Há um paralelismo espantoso entre isto que se está a passar em Portugal e o que aconteceu no início da década de 90 nos EUA, quando da eleição de Bill Clinton. Como conta o livro Unfriendly Fire (2009), do historiador Nathaniel Frank, Clinton ganhou as presidenciais de 1992 com a promessa de revogar as normas militares que desde os anos 20 classificavam a sodomia e a homossexualidade como crimes militares. A campanha eleitoral foi altamente financiada pelo lobby gay (David Mixner foi a figura central nessa angariação de fundos). No entanto, contra tudo, Clinton fez aprovar em 1994 uma política militar altamente discriminatória para os militares homossexuais, que ainda hoje vigora: a política Don’t Ask, Don’t Tell, Don’t Persue, segundo a qual todos os militares gays têm que reprimir a sua orientação sexual perante os outros.
O que levou a esta reviravolta foi a pressão de grupos religiosos, de altas patentes militares, incluindo o general Colin Powell, mais tarde secretário de Estado de George W. Bush, e de dois nomes fundamentais: o sociólogo Charles Moskos e o senador Democrata Sam Nunn.
Pelas contas de Nathaniel Frank, a política Don’t Ask, Don’t Tell levou ao afastamento de mais de 12 mil militares entre 1994 e 2007 e custou ao erário público americano 364 milhões de dólares.
Se, para o autor do blogue, não deve existir casamento entre pessoas do mesmo sexo, não vejo porque se preocupa com a discriminação que resultaria de uma interdição de adopção.

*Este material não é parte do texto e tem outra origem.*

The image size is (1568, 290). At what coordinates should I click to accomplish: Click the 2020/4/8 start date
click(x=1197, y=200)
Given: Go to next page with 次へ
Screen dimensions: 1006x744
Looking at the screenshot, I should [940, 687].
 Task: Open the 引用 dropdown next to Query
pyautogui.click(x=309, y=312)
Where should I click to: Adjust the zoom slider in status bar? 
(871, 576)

Aceita a primeira discriminação, mas não a segunda? Neste momento a adopção gay é possível, se o adoptante seguir a política "don't tell", que em Portugal é afinal o que fazem a maioria dos homossexuais. Regular a homoparentalidade e a adopção gay? Como neste momento não existe "regulação" nem casamento entre pessoas do mesmo sexo, só poderia ser através da determinação da orientação sexual do progenitor ou adoptante. Para quê? Com que objectivo? Não será que em democracia o objectivo é o tratamento igual de todos os cidadãos?

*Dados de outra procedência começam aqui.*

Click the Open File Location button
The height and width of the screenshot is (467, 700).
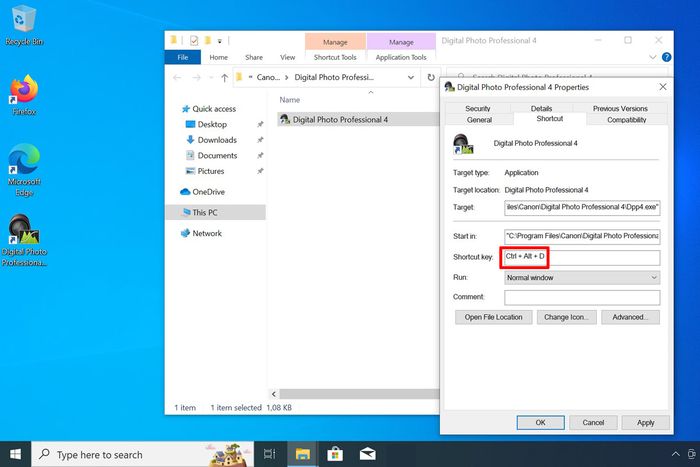coord(494,317)
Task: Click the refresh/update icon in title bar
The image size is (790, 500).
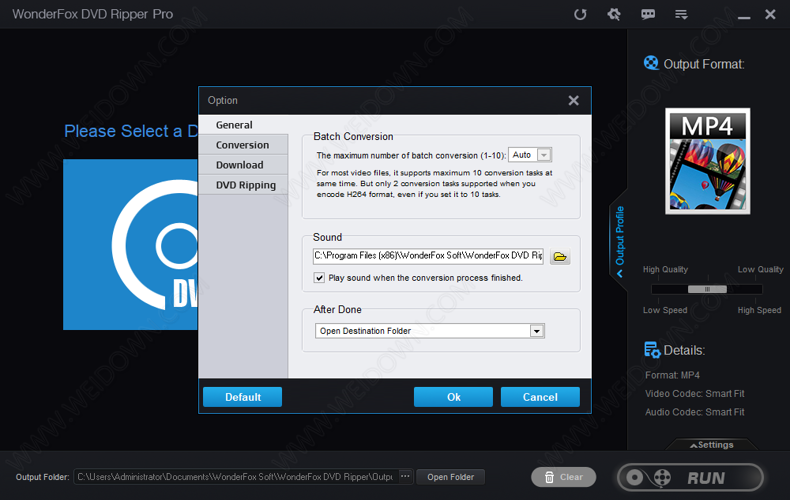Action: [x=580, y=14]
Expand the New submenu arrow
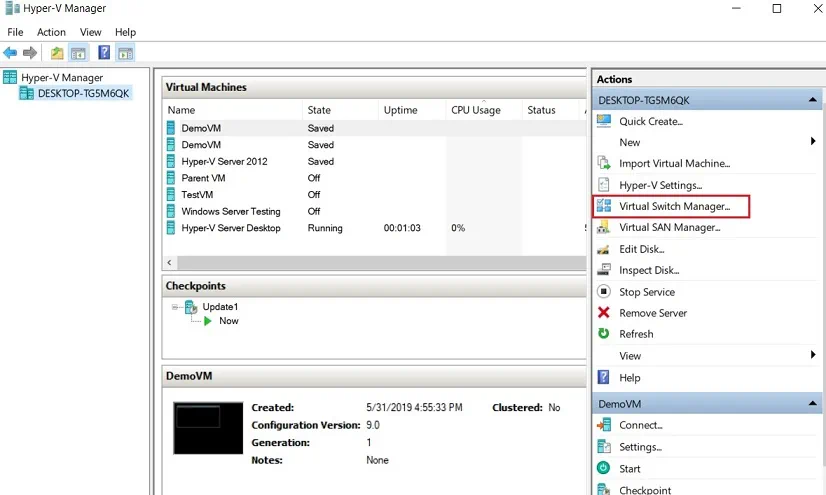 pos(813,142)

ResponderEliminarNão me parece, aliás, que nos EUA fosse melhor a política de repressão e criminalização da homossexualidade em meio militar do que a política do "don't ask, don't tell" que o parece incomodar tanto. Continuo a não descortinar uma linha lógica de pensamento nos seus textos, a não ser a vontade de impedir o acesso ao casamento.

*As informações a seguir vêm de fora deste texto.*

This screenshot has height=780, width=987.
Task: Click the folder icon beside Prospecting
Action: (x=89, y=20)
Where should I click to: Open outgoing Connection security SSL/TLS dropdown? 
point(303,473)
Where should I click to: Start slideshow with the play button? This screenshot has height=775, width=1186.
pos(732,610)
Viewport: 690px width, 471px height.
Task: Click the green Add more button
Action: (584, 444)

O que é melhor? A criminalização, o "don't ask, don't tell", ou o avanço para a igualdade, neste caso através do casamento?
Quanto à inclusão da adopção no pacote de alteração das leis do casamento, é decerto uma questão incómoda. Será muito incómoda se a lei previr textualmente uma interdição. Todavia, para mim são duas questões distintas. E o acesso ao casamento parece-me ser mais importante, no caminho para a igualdade de tratamento perante a Lei e a sociedade, do que o acesso à adopção, que já é uma matéria tratada caso a caso, e da qual se encontram excluídas outras categorias de pessoas, sem que isso possa ser considerado uma discriminação, por razões que se prendem com o interesse da criança.
Bruno, olha que não.
ResponderEliminarExistem, já, hoje, várias discriminações na Lei.
No Código Civil (casamento); na Lei das UFs (já lá está explícita, já existe a exclusão da adopção na Lei); na lei da PMA (exclui explicitamente mulheres em UF com outra mulher).
Mesmo abolindo uma, as outras vão continuar... até serem alteradas.
Anónimo: sei que essas discriminações já hoje existem. O que digo é: é inconcebível que quem defende o casamento gay esteja a construir, a partir dele, uma nova discriminação. Ou não? Ou devemos achar bem que quem diz estar a lutar pela igualdade não se importe de criar uma discriminação? Parece-me que vedar a adopção aos gays casados é que é uma violação do artigo 13º da Constituição (mas não sei, não sou jurista, nem acho que debate deva ser legalista).